Marika L. Vandekraats: (Un)Grounding the Settler State: Refiguring the Forcible Translations of Liberalism

 

Thesis Advisor: Rachel O’Reilly

Thesis: (Un)Grounding the Settler State: Refiguring the Forcible Translations of Liberalism

 June 2022

Abstract

This thesis researches the ways that violence through language and forcible translation, in tandem with multiple other forms of genocidal violence, has played a central role in the ongoing colonization of Turtle Island (colonially known as Canada). These violences have been fundamental in building a state that claims control through proprietorship and risk and resource management. By staging case studies which make clear the ways that land has been transformed and stolen by settler people, I wish to point out the strategies that the neoliberal colonial state uses to form policies that continuously exclude the rights of Indigenous people. I argue, drawing on the work of Glen Clouthard, Elizabeth A. Povinelli, Naomi Klein, Mary Louise Pratt, and Lauren Berlant, that for those who are racialized, colonized and gendered by capitalist governance systems, their lives are filled with the often-over-looked “quasi-events” which keep them in a state of endurance.
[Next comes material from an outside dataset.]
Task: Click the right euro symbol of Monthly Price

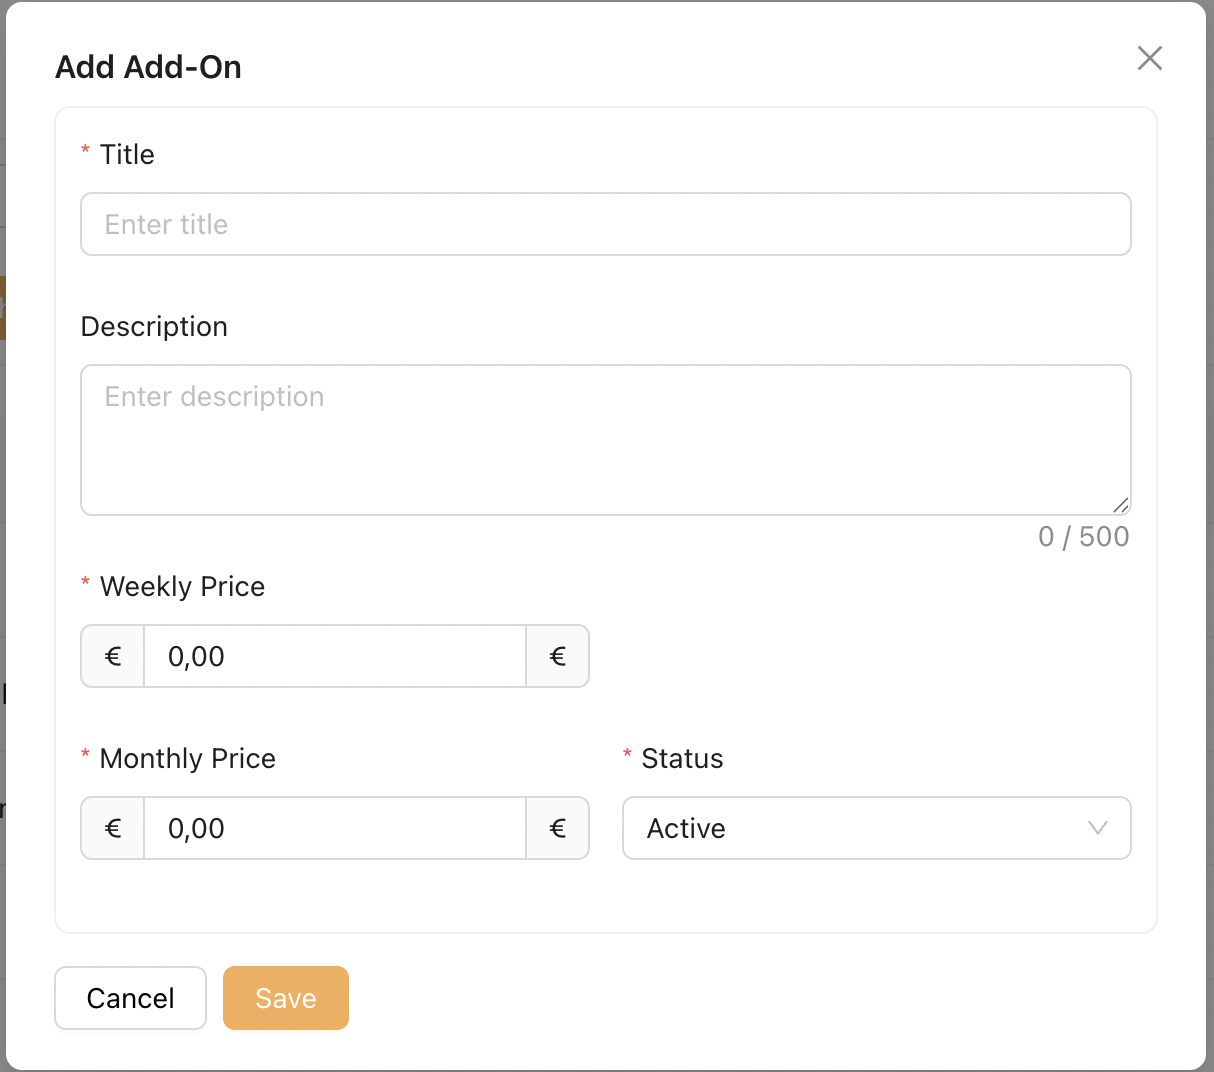Action: point(558,828)
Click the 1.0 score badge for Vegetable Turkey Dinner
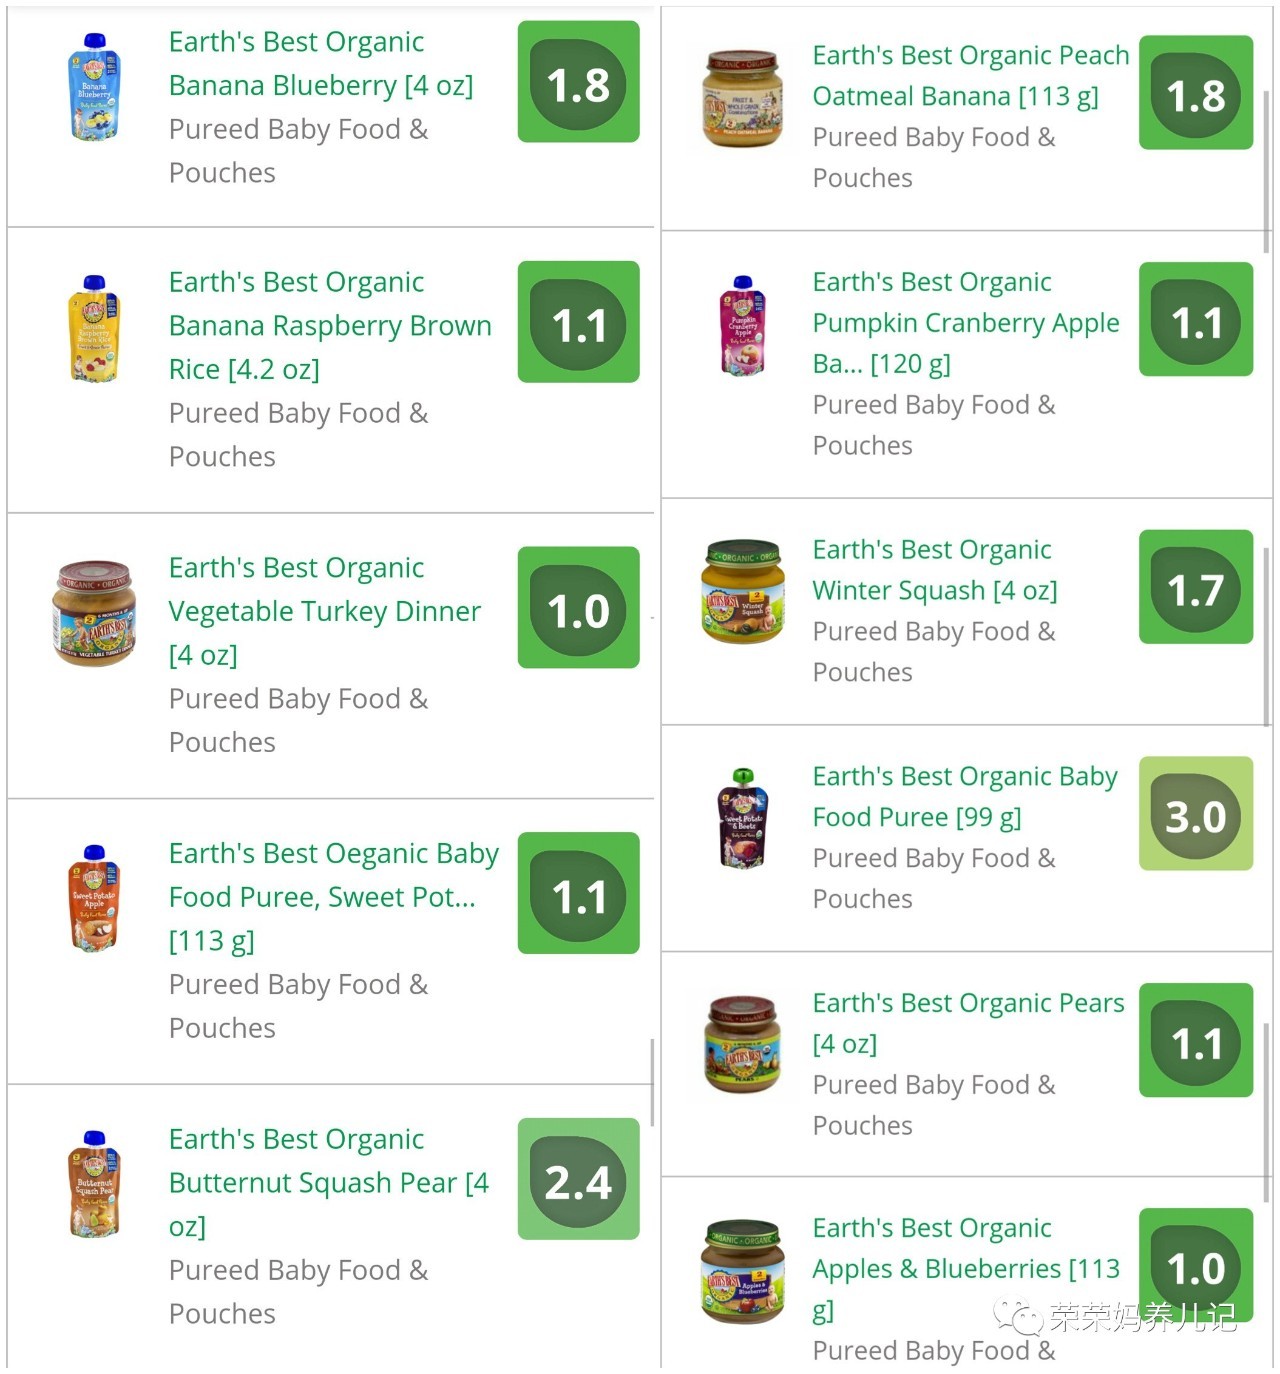The image size is (1280, 1374). coord(578,608)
It is by focusing attention on the quasi-events that impact the lives of marginalized people within the state that I will question liberalism’s obsession with eventfulness, made even more apparent in the wake of mounting climate collapse. I conclude my cases with the Trans Mountain pipeline, outlining its historical and contemporary relationship with Indigenous people, stating that the site of the pipeline is a site of extraction of land and person enacted through policies and action. The only way to disarm this state of violence caused by the settler state is through settler resistance and a return of the political, and economic control of land to Indigenous people. It is with Indigenous sovereignty, only possible with settler resistance, that the violences of capitalism, which affects all bodies and the planet, can be interrupted, and combatted against.